3.5. Intermediate Period (31–90 Days)

No hospital readmissions occurred between postoperative days 31 and 90. Accordingly, the cumulative 90-day readmission rate in this cohort was identical to the 30-day readmission rate.

3.6. Late Period (>90 Days)

Two additional patients were readmitted after 90 days. One patient required reoperation due to instrumentation failure (rod fracture), and one patient was readmitted for infection-related intravenous antibiotic therapy without surgical intervention.

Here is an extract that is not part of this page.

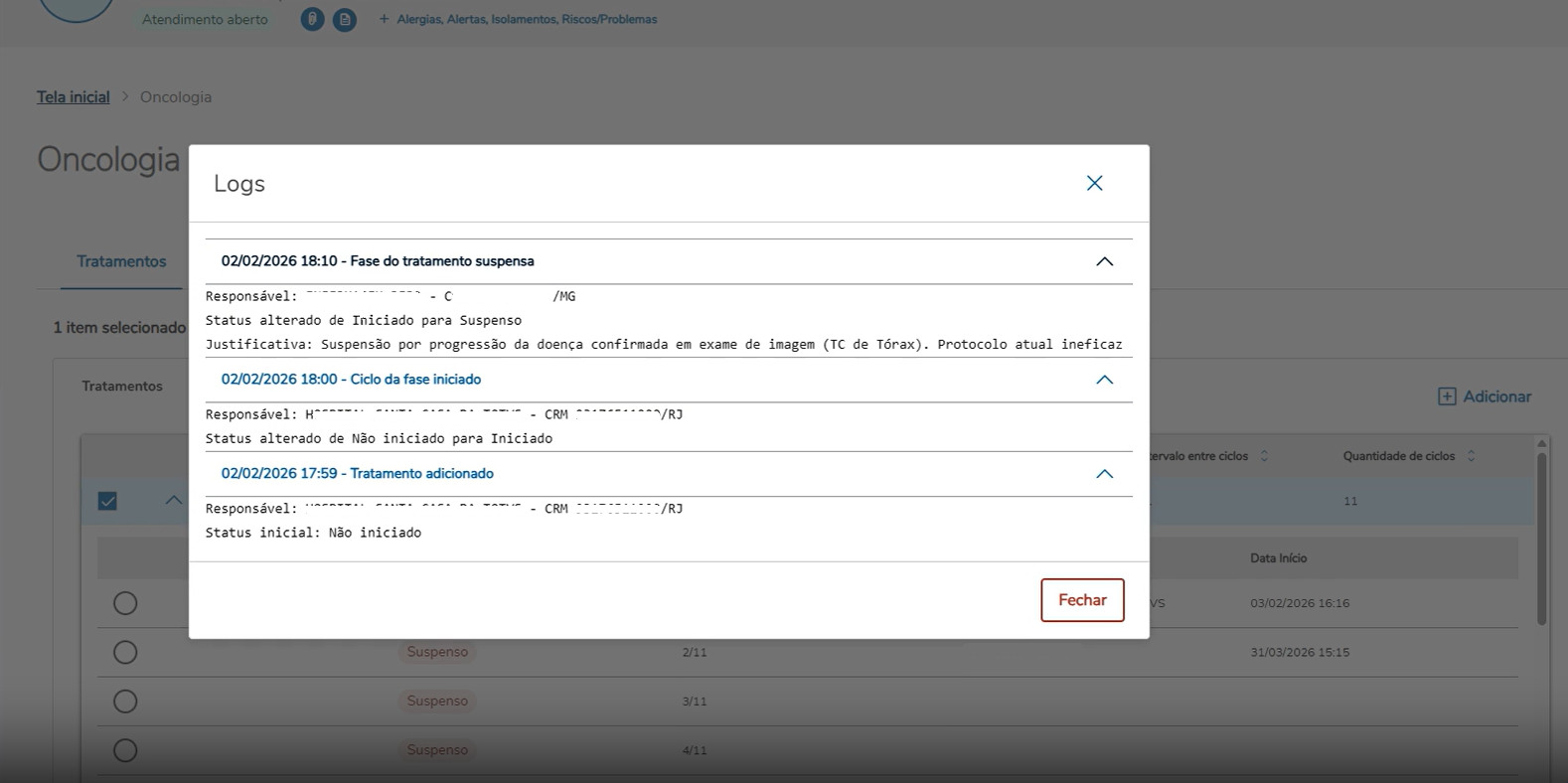Select the radio button for cycle 3/11
Viewport: 1568px width, 783px height.
pyautogui.click(x=125, y=702)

3.7. Microbiological Findings

Among the patients who underwent reoperation in the early period, intraoperative cultures revealed the following findings:
-
Staphylococcus aureus was present in one patient;
-
Klebsiella pneumoniae was present in one patient;
-
Mycobacterium tuberculosis was present in one patient.
In patients who did not require readmission within the first year, microbiological cultures demonstrated a broad pathogen spectrum. The most frequently isolated organism was Staphylococcus aureus (n = 8), followed by Staphylococcus epidermidis (n = 4) and Mycobacterium tuberculosis (n = 5). Single cases of Pseudomonas aeruginosa, Bacillus spp., Corynebacterium spp., Escherichia coli, Klebsiella pneumoniae, Streptococcus suis, Staphylococcus kloosii, Streptococcus mitis, Serratia marcescens, and Micrococcus luteus were also identified.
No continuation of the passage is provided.